◆ YOUR ASSIGNMENT ◆
Would you mind restating all of the records word for word, skipping the pictures?

Dataset records:

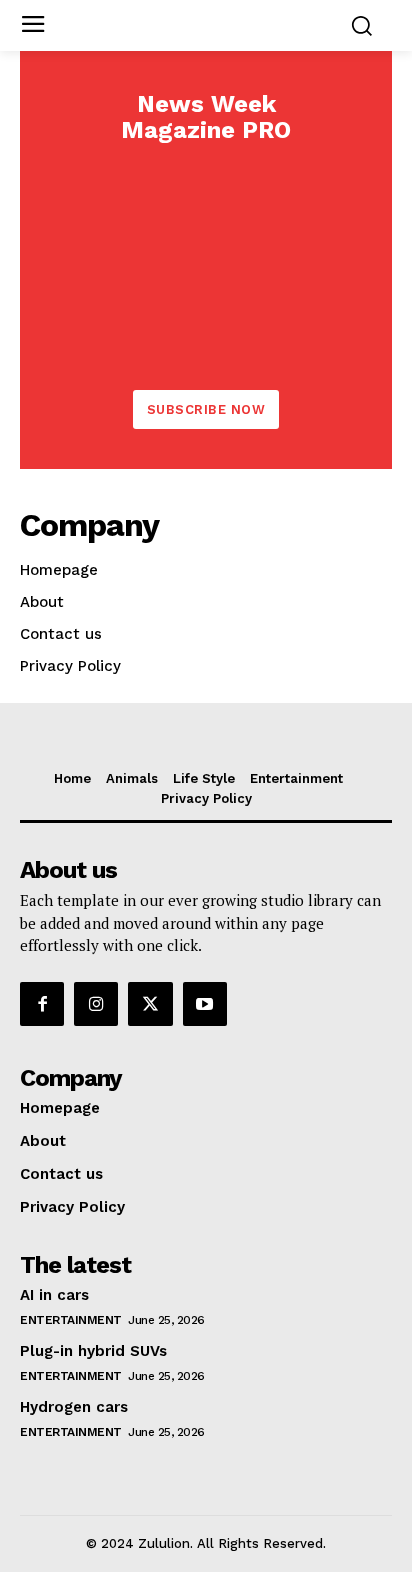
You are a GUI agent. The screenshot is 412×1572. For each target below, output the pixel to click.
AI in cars (54, 1295)
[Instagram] (96, 1004)
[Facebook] (42, 1004)
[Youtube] (205, 1004)
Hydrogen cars (74, 1407)
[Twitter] (150, 1004)
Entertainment (71, 1320)
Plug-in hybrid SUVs (93, 1351)
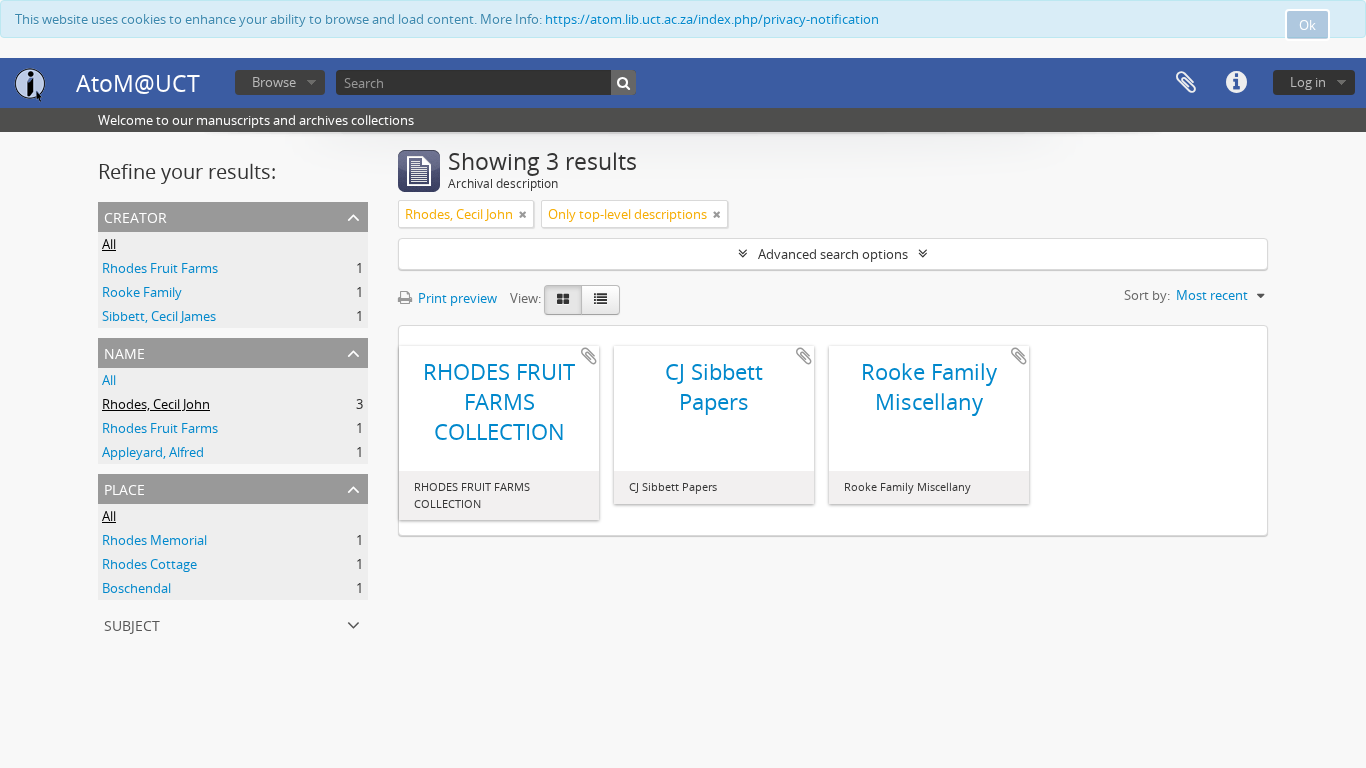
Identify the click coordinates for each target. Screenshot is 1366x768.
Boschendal (136, 588)
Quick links (1236, 83)
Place (124, 487)
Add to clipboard (589, 356)
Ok (1307, 25)
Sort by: (1147, 295)
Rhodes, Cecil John (156, 404)
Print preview (456, 298)
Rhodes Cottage (149, 564)
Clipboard (1186, 83)
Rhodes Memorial (154, 540)
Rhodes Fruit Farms (160, 268)
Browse (274, 82)
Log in (1308, 82)
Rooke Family (142, 292)
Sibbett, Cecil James (159, 316)
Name (124, 351)
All (109, 244)
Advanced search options (833, 254)
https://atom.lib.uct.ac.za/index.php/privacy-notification (712, 19)
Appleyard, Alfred (153, 452)
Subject (132, 623)
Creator (135, 215)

◆ COMPLETED TASK ◆
You are a GUI agent. The screenshot is 412×1572. For each target below, output the pixel to click.
AI in cars (54, 1295)
[Instagram] (96, 1004)
[Facebook] (42, 1004)
[Youtube] (205, 1004)
Hydrogen cars (74, 1407)
[Twitter] (150, 1004)
Entertainment (71, 1320)
Plug-in hybrid SUVs (93, 1351)
Identify the click coordinates for each target. Screenshot is 1366x768.
Boschendal (136, 588)
Quick links (1236, 83)
Place (124, 487)
Add to clipboard (589, 356)
Ok (1307, 25)
Sort by: (1147, 295)
Rhodes, Cecil John (156, 404)
Print preview (456, 298)
Rhodes Cottage (149, 564)
Clipboard (1186, 83)
Rhodes Memorial (154, 540)
Rhodes Fruit Farms (160, 268)
Browse (274, 82)
Log in (1308, 82)
Rooke Family (142, 292)
Sibbett, Cecil James (159, 316)
Name (124, 351)
All (109, 244)
Advanced search options (833, 254)
https://atom.lib.uct.ac.za/index.php/privacy-notification (712, 19)
Appleyard, Alfred (153, 452)
Subject (132, 623)
Creator (135, 215)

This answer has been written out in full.